Diamond Sports and AZPB’s petitions list both assets and liabilities between $1 billion and $10 billion. The cases are filed in the bankruptcy court for the Southern District of Texas.
Diamond’s 19 owned and operated RSN networks include Bally Sports Arizona, Bally Sports Detroit, Bally Sports Florida, Bally Sports Great Lakes, Bally Sports Indiana, Bally Sports Kansas City, Bally Sports Midwest, Bally Sports New Orleans, Bally Sports North, and Bally Sports Ohio , Bally Sports Oklahoma, Bally Sports San Diego, Bally Sports SoCal, Bally Sports South, Bally Sports South East, Bally Sports Southwest, Bally Sports Sun, Bally Sports West, and Bally Sports Wisconsin. Bally Sports RSNs has broadcast 42 NBA, NHL and MLB teams.
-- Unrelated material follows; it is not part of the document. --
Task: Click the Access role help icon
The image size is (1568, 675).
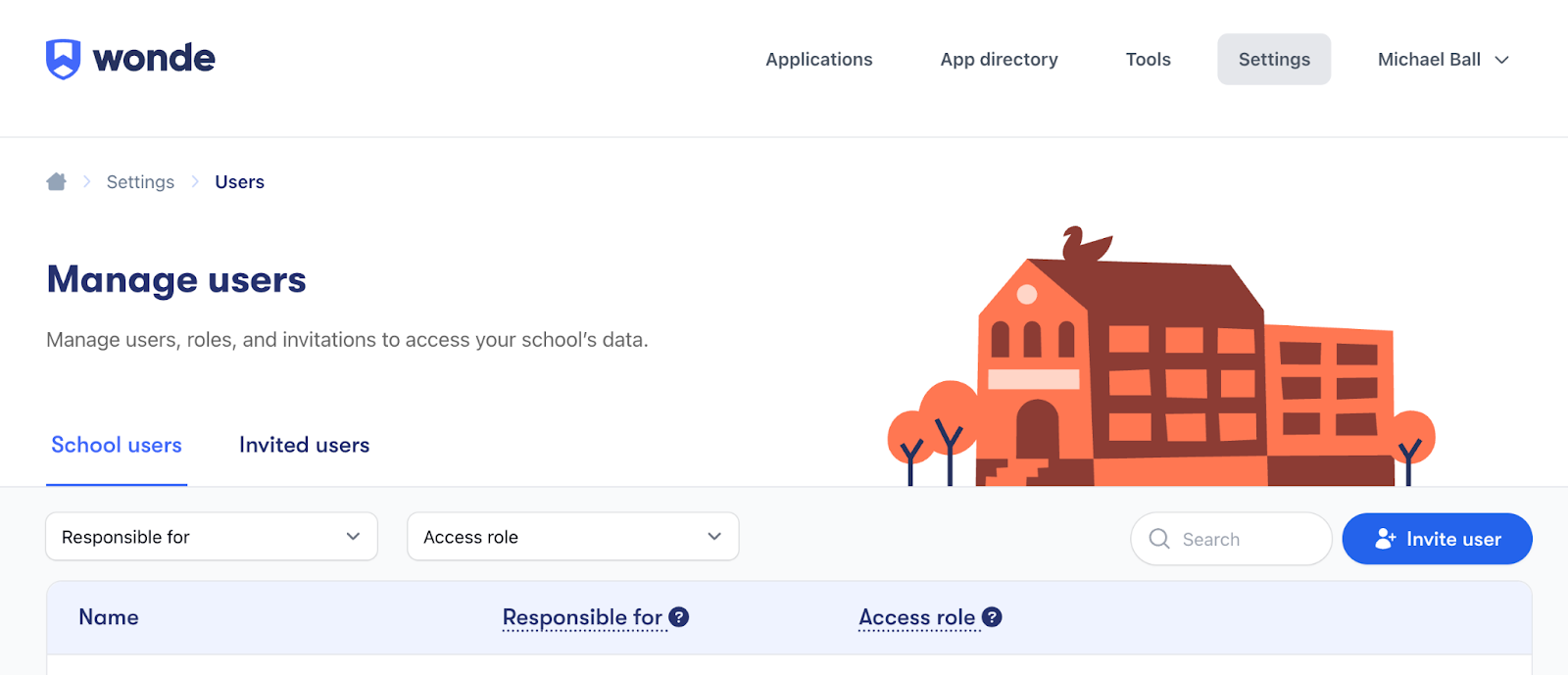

Major League Baseball issued a statement Tuesday night saying “all expectations are that (Diamond) will continue to broadcast all of the games they committed to through the bankruptcy process” and that the league “is ready to produce and distribute games to fans in their local markets in the event that Diamond or any sports network cannot other regional organizations from doing so as required by their agreement with our clubs.”
The league statement continued, “Having broadcast live games on MLB.TV for over 20 years and produced live games for MLB Network since 2009, we have the experience and capabilities to bring games to fans without interruption.” In addition, we have hired local media-savvy professionals to enhance our capabilities in anticipation of this development. In the long term, we will reimagine our distribution model to deal with the changing media climate and ultimately reach more fans.”